REQUEST 1 – In the passage on the Arab uprisings, copy the stretch from "In Syria, the" through "be quickly overthrown." word for word.
REQUEST 2 – List every country that the passage on the Arab uprisings says supported the Syrian rebel forces.

DOCUMENT EXTRACT –
*** Block opens ***

Egypt, in contrast, has achieved comparable continuity with the past, but by jumps and starts, accompanied by harsh and bloody crackdowns. Neither country has found a way to overcome the fundamental economic difficulties arising from mass poverty, accompanying unemployment, corruption, and gross forms of inequality, and both are vulnerable to spikes in food prices or renewed global economic recession, and possibly to renewed political agitation.

The Arab Uprisings: Syria, Libya, and Yemen

The same societal longing for change evident in Tunisia and Egypt was experienced elsewhere in the region. This anti-regime political mood led quickly to a further series of popular uprisings in Syria, Libya, and Yemen. Unlike the Tunisian achievement of an incremental transition to a more democratic form of governance and in contrast with the Egyptian moves toward democracy generating a counterrevolutionary reaction that restored authoritarian governance, Syria, Yemen, and Libya have each in its own way experienced sustained civil strife that has caused major suffering for the civilian population and led to the collapse of orderly governance. Although the regional dimensions of state/society relations helps explain the similarity of the challenges mounted against the status quo, the specific situation in each country, especially the contrasting national reactions of the governmental leadership account for the great differences from country to country. One further similarity is the presence of a resolve by the ruler and his immediate entourage to use state police and military power to override the societal demands for drastic reforms.

A significant point of contrast with Tunisia and Egypt concerns the presence and degree of foreign intervention in the conflict arising subsequent to the uprising. It is notable that the events in Tunisia and Egypt unfolded primarily in response to the play of internal political forces, although especially in Egypt outside hidden influences, especially on the armed forces and via foreign economic assistance, were exerted to uncertain degrees by both the United States and Saudi Arabia.

In the cases of Syria, Yemen, and Libya, all currently beset by severe disorder the magnitude of the political violence following upon a challenge to the established national governing process was greatly increased by direct and indirect forms of foreign intervention emanating from the region and beyond. The unfortunate effects of these interventions, although very different in the three instances, adds to the strong arguments against military intervention, even when it is authorized by the UN as was the case with Libya.[9]

Syria

In Syria, the leadership from the initial expressions of protest in the southern city of Daraa, responded violently and the movement of opposition seemed to grow and spread rapidly, assuming the form of an armed insurgency. The United States and Turkey after a short interval were open in their support of the Syrian rebel forces, as was Saudi Arabia and Qatar, although it soon became evident that the opposition to the Damascus regime headed by Bashar al-Assad was very fragmented. At the same time for the first year or so of the insurgency it was widely believed that Assad regime would be quickly overthrown.

*** Block closes ***

DATA BELOW –
*** Block opens ***

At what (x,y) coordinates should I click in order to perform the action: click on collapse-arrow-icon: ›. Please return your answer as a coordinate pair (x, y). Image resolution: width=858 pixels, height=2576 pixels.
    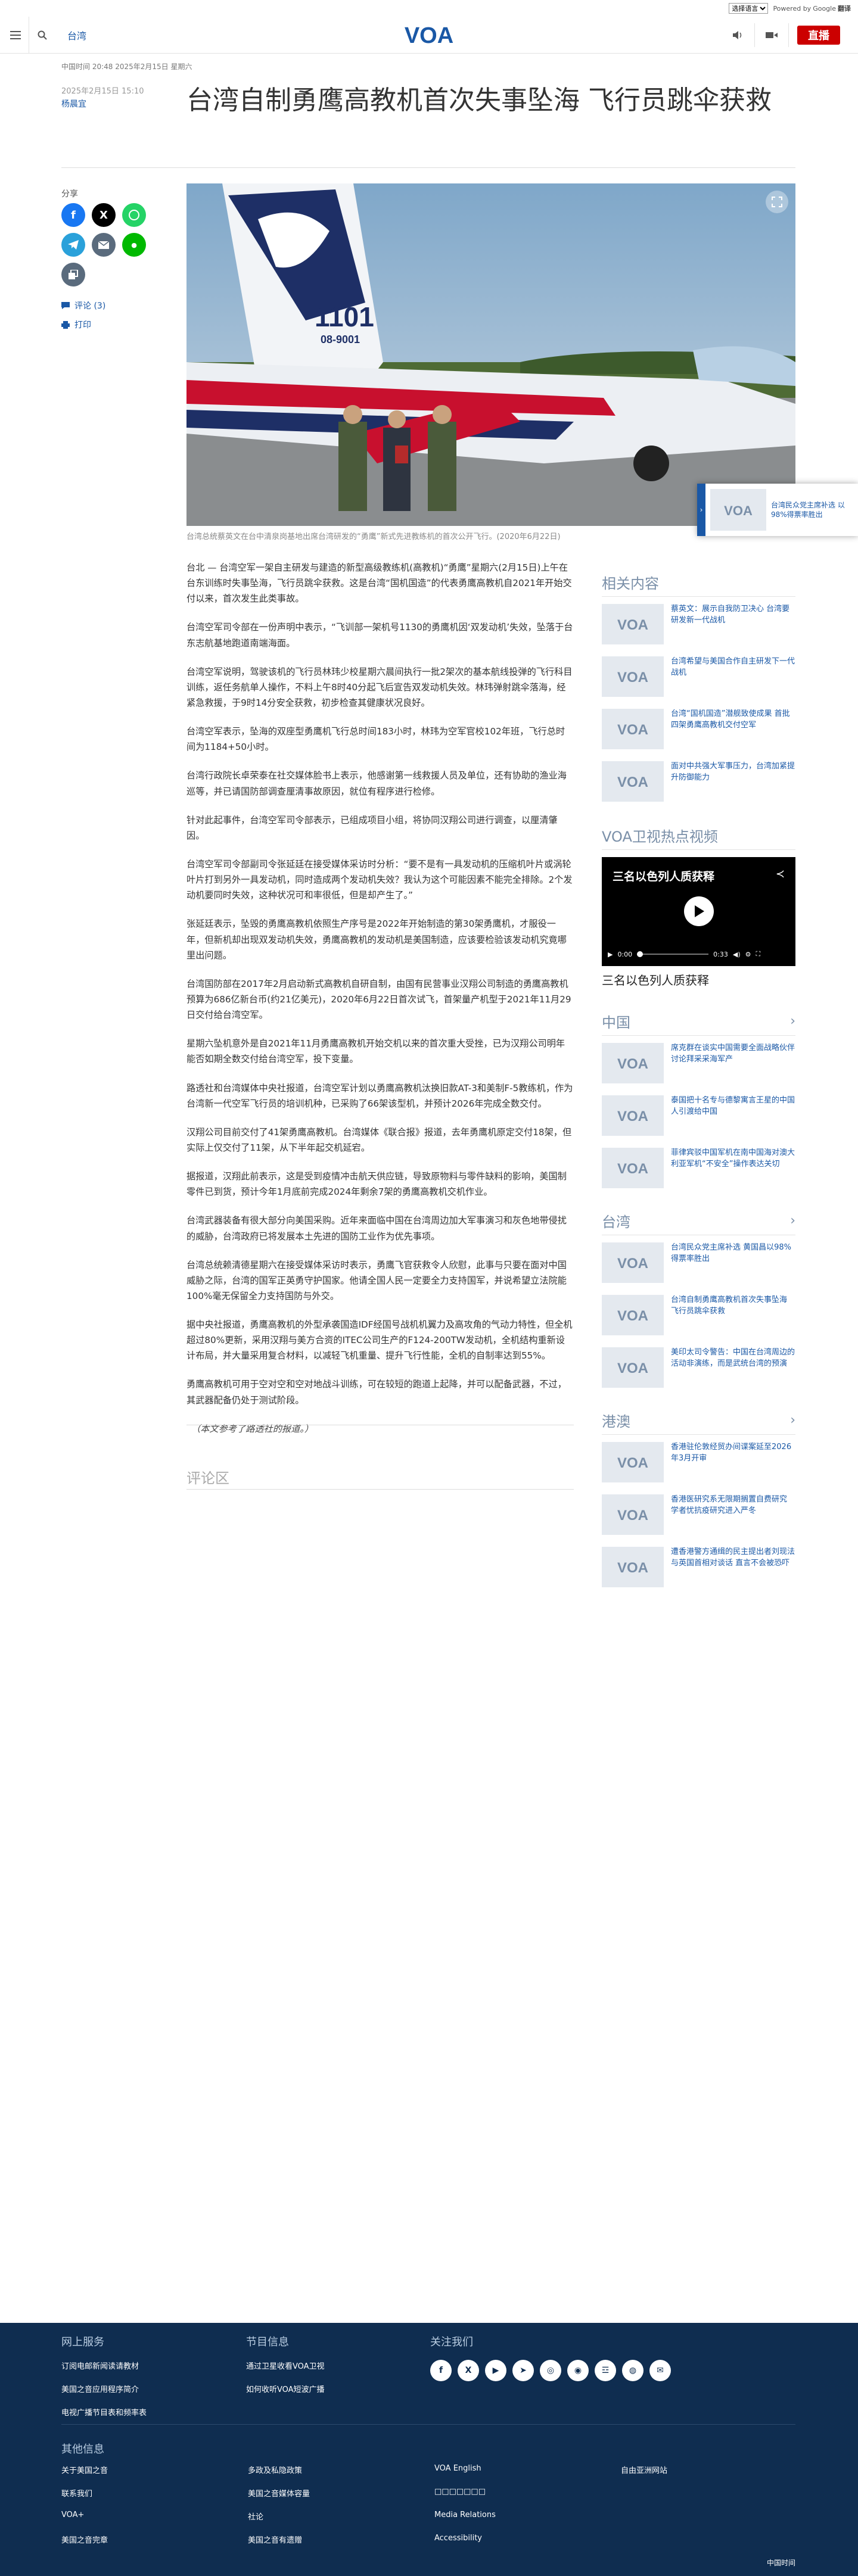
    Looking at the image, I should click on (701, 510).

*** Block closes ***

TASK RESULT 1 –
In Syria, the leadership from the initial expressions of protest in the southern city of Daraa, responded violently and the movement of opposition seemed to grow and spread rapidly, assuming the form of an armed insurgency. The United States and Turkey after a short interval were open in their support of the Syrian rebel forces, as was Saudi Arabia and Qatar, although it soon became evident that the opposition to the Damascus regime headed by Bashar al-Assad was very fragmented. At the same time for the first year or so of the insurgency it was widely believed that Assad regime would be quickly overthrown.

TASK RESULT 2 –
United States
Turkey
Saudi Arabia
Qatar